The accelerated non-enzymatic modification of
proteins by Maillard reaction during prolonged
hyperglycemia is a key player in the diabetes associated pathology. In addition,
hypoxia has been implicated in the recent past as a modulating factor. Therefore we have examined the interaction of glycation modified
human serum albumin (
AGE-HSA) and
deferoxamine (DFO) mimicked
hypoxia on the expression of
hypoxia inducible factor 1α (HIF-1α), and the role of RAGE (receptor for AGE) signaling in up-regulation of HIF-1α. Expression of
VEGF (a downstream target of HIF-1α) and sICAM-1 (inflammatory marker) was also detected. When HUVEC were subjected to
hypoxia, highest expression of HIF-1α was observed. When treated with
AGE-HSA at two concentrations, higher expression was found vis-a-vis control, with 0.2 mg ml(-1) than 2.0 mg ml(-1) which was mediated in part by RAGE as determined by RAGE silencing. However, when the cells were exposed to a combination treatment of
hypoxia and
AGE-HSA, a biphasic effect at the two different concentrations was observed as compared to the individual treatments.
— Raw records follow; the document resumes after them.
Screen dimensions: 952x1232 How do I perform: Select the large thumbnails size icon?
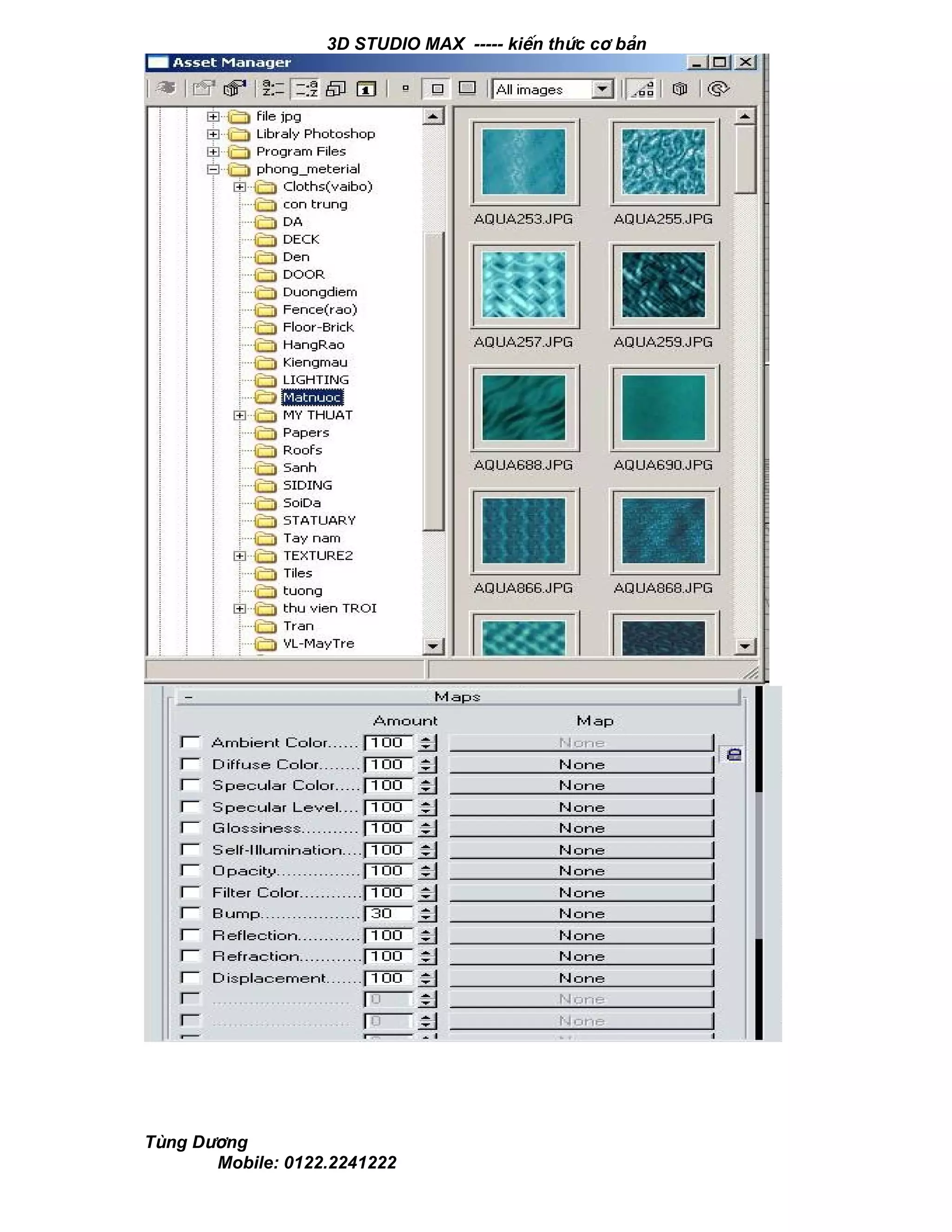(x=467, y=88)
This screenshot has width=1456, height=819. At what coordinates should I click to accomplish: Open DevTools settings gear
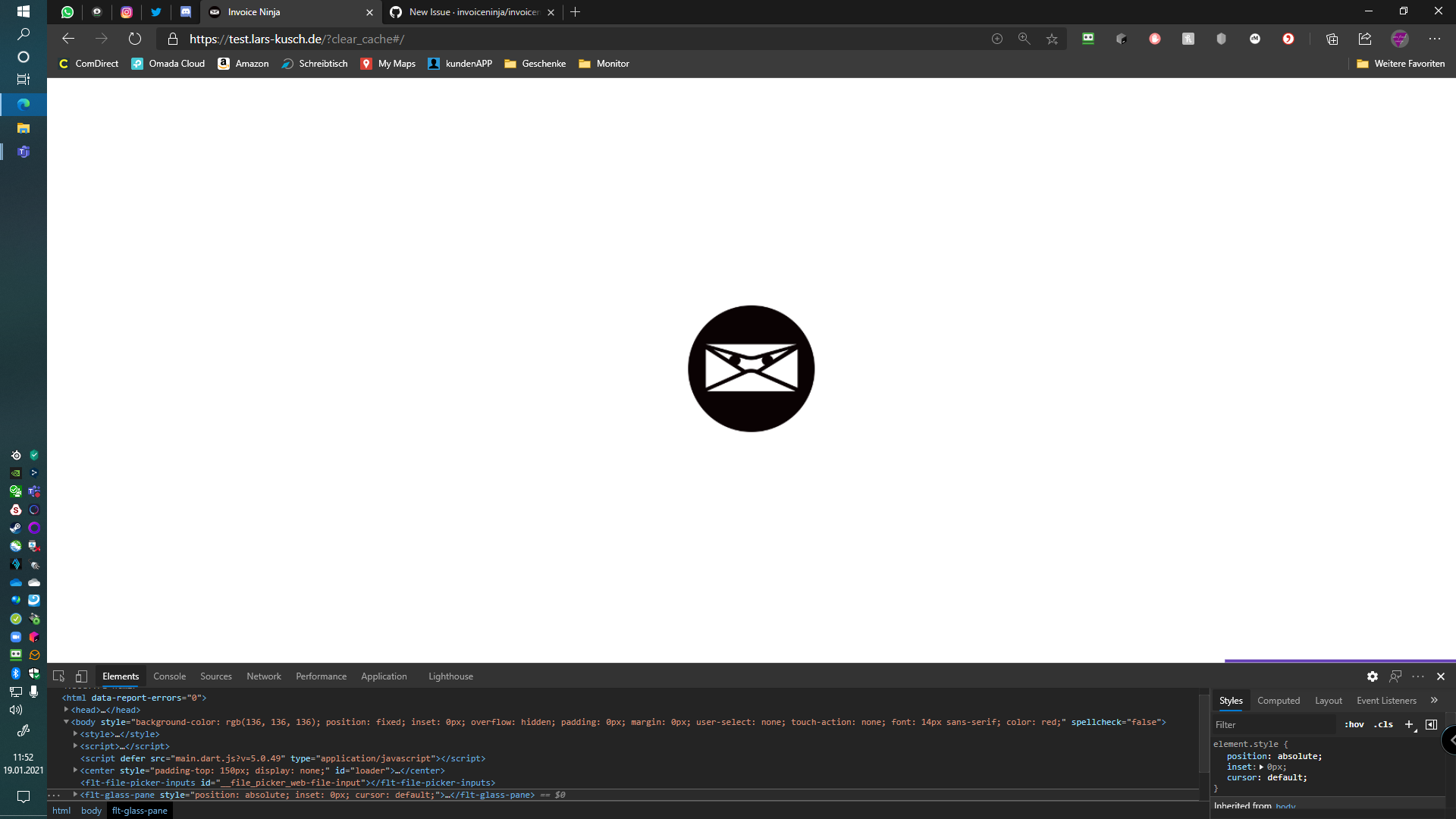(1373, 676)
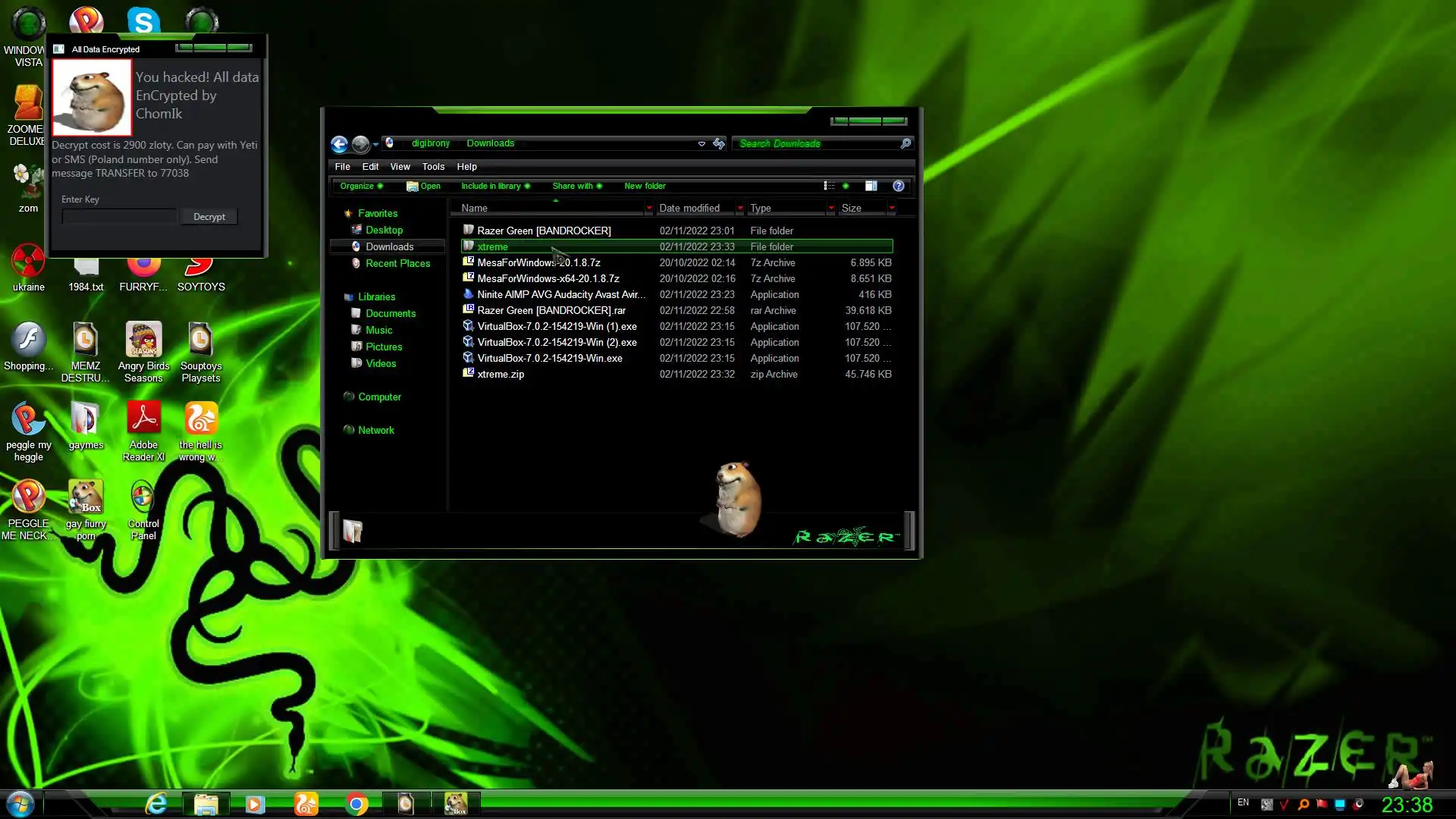
Task: Click the VirtualBox-7.0.2-154219-Win.exe file
Action: (549, 358)
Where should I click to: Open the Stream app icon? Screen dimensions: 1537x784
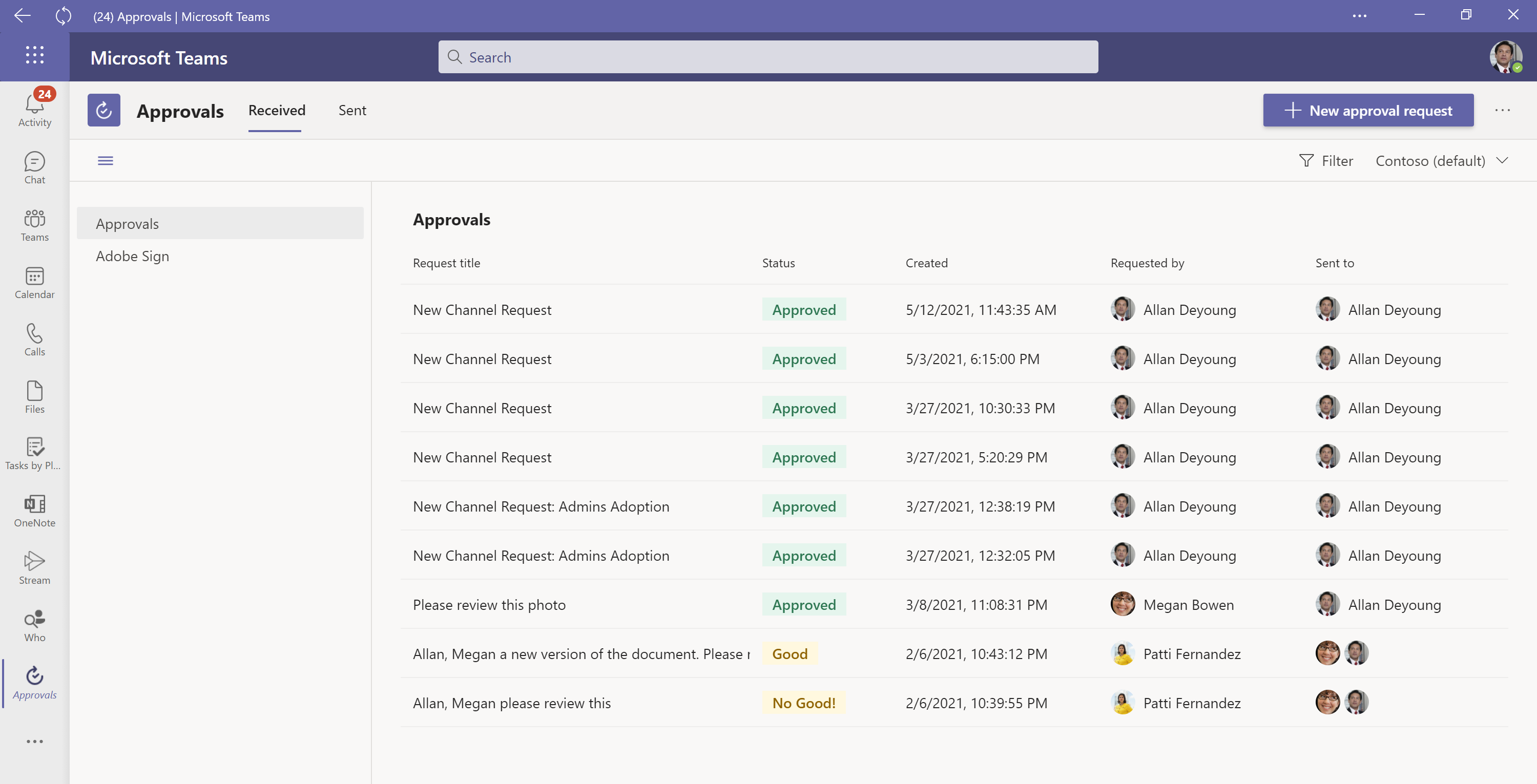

VEGF was synergistically up-regulated by
hypoxia and
AGE-HSA. On the other hand sICAM-1 was up-regulated by
AGE-HSA but down-regulated by
hypoxia. These results show that
AGE-HSA functions as a non-hypoxic factor which modulates the expression of HIF-1α in a concentration dependent manner in the range studied. It can be concluded that
glycated serum proteins may activate HIF-1α independently in diabetes. Further, when both
glycated proteins and hypoxic conditions are present, they act in opposition in regulation of HIF-1α.